Monitoring and Observability¶
Terralist exposes Prometheus metrics to provide deep insights into registry operations, storage backend performance, and system health.
Metrics Endpoint¶
Metrics are available at:
This endpoint returns metrics in Prometheus format and can be scraped by Prometheus or compatible monitoring systems.
Available Metrics¶
Application Metrics¶
Build Information¶
Static metadata about the running Terralist instance.
Uptime¶
Total seconds since Terralist started.
Errors¶
Total count of errors by type.
Artifacts Metrics¶
Track module and provider operations across authorities.
Uploads¶
Total number of uploaded artifacts.
Example queries:
# Upload rate per minute
rate(terralist_artifacts_uploaded_total[5m])
# Uploads by authority
sum by (authority) (terralist_artifacts_uploaded_total)
Downloads¶
Total number of downloaded artifacts.
Example queries:
# Most downloaded modules
topk(10, sum by (authority) (terralist_artifacts_downloaded_total{type="module"}))
Deletions¶
Total number of deleted artifacts.
Current Artifact Count¶
Current number of artifacts (gauge that increases with uploads, decreases with deletions).
Example queries:
# Total artifacts in registry
sum(terralist_artifacts_total)
# Artifacts per authority
sum by (authority, type) (terralist_artifacts_total)
Request Metrics¶
Requests by Authority¶
Total requests grouped by authority and operation type.
Example queries:
# Request rate per authority
rate(terralist_requests_by_authority_total[5m])
# Most active authorities
topk(5, sum by (authority) (rate(terralist_requests_by_authority_total[5m])))
API Keys Metrics¶
Current number of API keys by authority and status.
Example queries:
# Total active API keys
sum(terralist_api_keys_total{status="active"})

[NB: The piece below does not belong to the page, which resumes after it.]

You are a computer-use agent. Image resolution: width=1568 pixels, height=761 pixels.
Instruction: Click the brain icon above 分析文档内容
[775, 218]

# Expired keys that need cleanup
terralist_api_keys_total{status="expired"} > 0
Storage Backend Metrics¶
Monitor the performance and health of storage backends (S3, Azure, GCS, Local).
Operations¶
terralist_storage_operations_total{operation="upload|download|delete", backend="s3|azure|gcs|local", status="success|error"}
Total storage operations by type, backend, and status.
Example queries:
# Error rate by backend
rate(terralist_storage_operations_total{status="error"}[5m])
# Success rate percentage
sum(rate(terralist_storage_operations_total{status="success"}[5m]))
/
sum(rate(terralist_storage_operations_total[5m])) * 100
Data Transfer¶
Total bytes transferred through storage operations.
Example queries:
# Upload throughput (bytes/sec)
rate(terralist_storage_bytes_total{operation="upload"}[5m])

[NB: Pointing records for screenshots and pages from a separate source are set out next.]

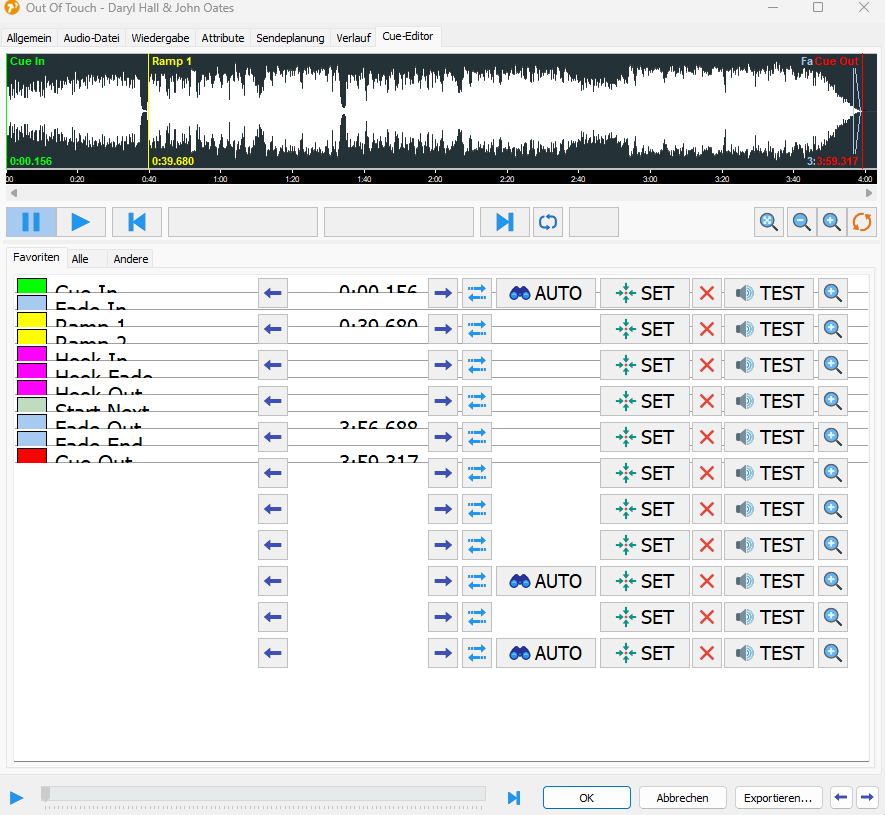Click the jump-to-start icon in the transport bar
Image resolution: width=885 pixels, height=815 pixels.
pos(137,222)
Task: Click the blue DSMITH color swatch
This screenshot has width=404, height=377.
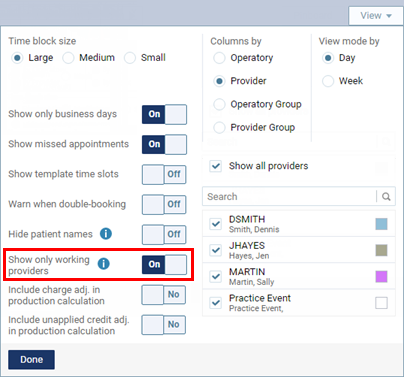Action: pyautogui.click(x=381, y=224)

# Total data uploaded per backend
sum by (backend) (terralist_storage_bytes_total{operation="upload"})
Operation Duration¶
Histogram of storage operation durations.
Example queries:
# P95 upload latency
histogram_quantile(0.95, sum(rate(terralist_storage_operation_duration_seconds_bucket{operation="upload"}[5m])) by (le, backend))

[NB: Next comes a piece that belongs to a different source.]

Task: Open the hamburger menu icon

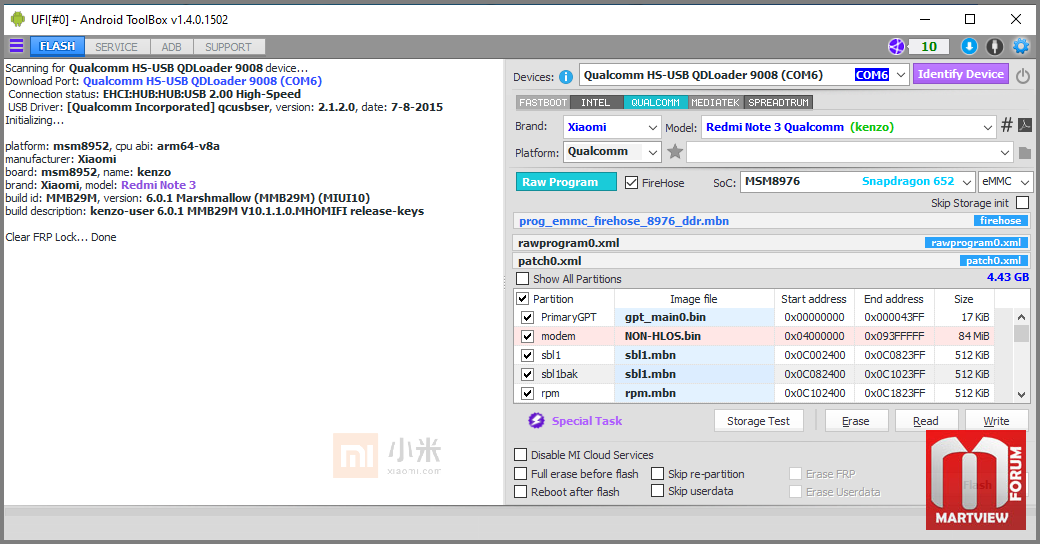Action: pos(16,46)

# P50 download latency by backend
histogram_quantile(0.50, sum(rate(terralist_storage_operation_duration_seconds_bucket{operation="download"}[5m])) by (le, backend))
# Slow operations (>5s)
terralist_storage_operation_duration_seconds_bucket{le="5.0"} - terralist_storage_operation_duration_seconds_bucket{le="2.5"}
HTTP Metrics¶
Standard HTTP metrics provided by Prometheus middleware.
Request Duration¶
terralist_http_request_duration_seconds{method="GET|POST|PUT|DELETE", path="...", status="200|404|500"}
Histogram of HTTP request durations.
Requests Total¶
Total HTTP requests.
Request Size¶
Histogram of HTTP request body sizes.
Response Size¶
Histogram of HTTP response sizes.
Example queries:
# Request rate per endpoint
sum by (path) (rate(terralist_http_requests_total[5m]))
# Error rate (4xx + 5xx)
sum(rate(terralist_http_requests_total{status=~"4..|5.."}[5m]))
# P99 response time
histogram_quantile(0.99, sum(rate(terralist_http_request_duration_seconds_bucket[5m])) by (le))
Database Metrics¶
Connection pool and query performance metrics.
Active Connections¶
Current number of active database connections.
Idle Connections¶
Current number of idle database connections in the pool.
Connections in Use¶
Current number of connections actively executing queries.
Wait Count¶
Total number of times a connection had to wait.
Wait Duration¶
Total time spent waiting for connections.
Example queries:
# Connection pool utilization %
(terralist_database_connections_in_use / terralist_database_connections_active) * 100
# Average wait time
rate(terralist_database_connections_wait_duration_seconds_total[5m])
/
rate(terralist_database_connections_wait_count_total[5m])
Prometheus Configuration¶
Add Terralist to your prometheus.yml:
scrape_configs:
- job_name: 'terralist'
scrape_interval: 15s
static_configs:
- targets: ['terralist:5758']
metrics_path: /metrics
Alerting Examples¶
Note: These are example alerts to get you started. Thresholds, severity levels, and time windows should be adjusted based on your specific workload, SLA requirements, and operational experience. Start with conservative thresholds and refine them based on actual production behavior to avoid alert fatigue.
Storage Backend Alerts¶
High Storage Error Rate¶
groups:
- name: terralist_storage
rules:
- alert: HighStorageErrorRate
expr: |
(
sum by (backend) (rate(terralist_storage_operations_total{status="error"}[5m]))
/
sum by (backend) (rate(terralist_storage_operations_total[5m]))
) > 0.05
for: 5m
labels:
severity: warning
annotations:
summary: "High storage error rate on {{ $labels.backend }} ({{ $value | humanizePercentage }})"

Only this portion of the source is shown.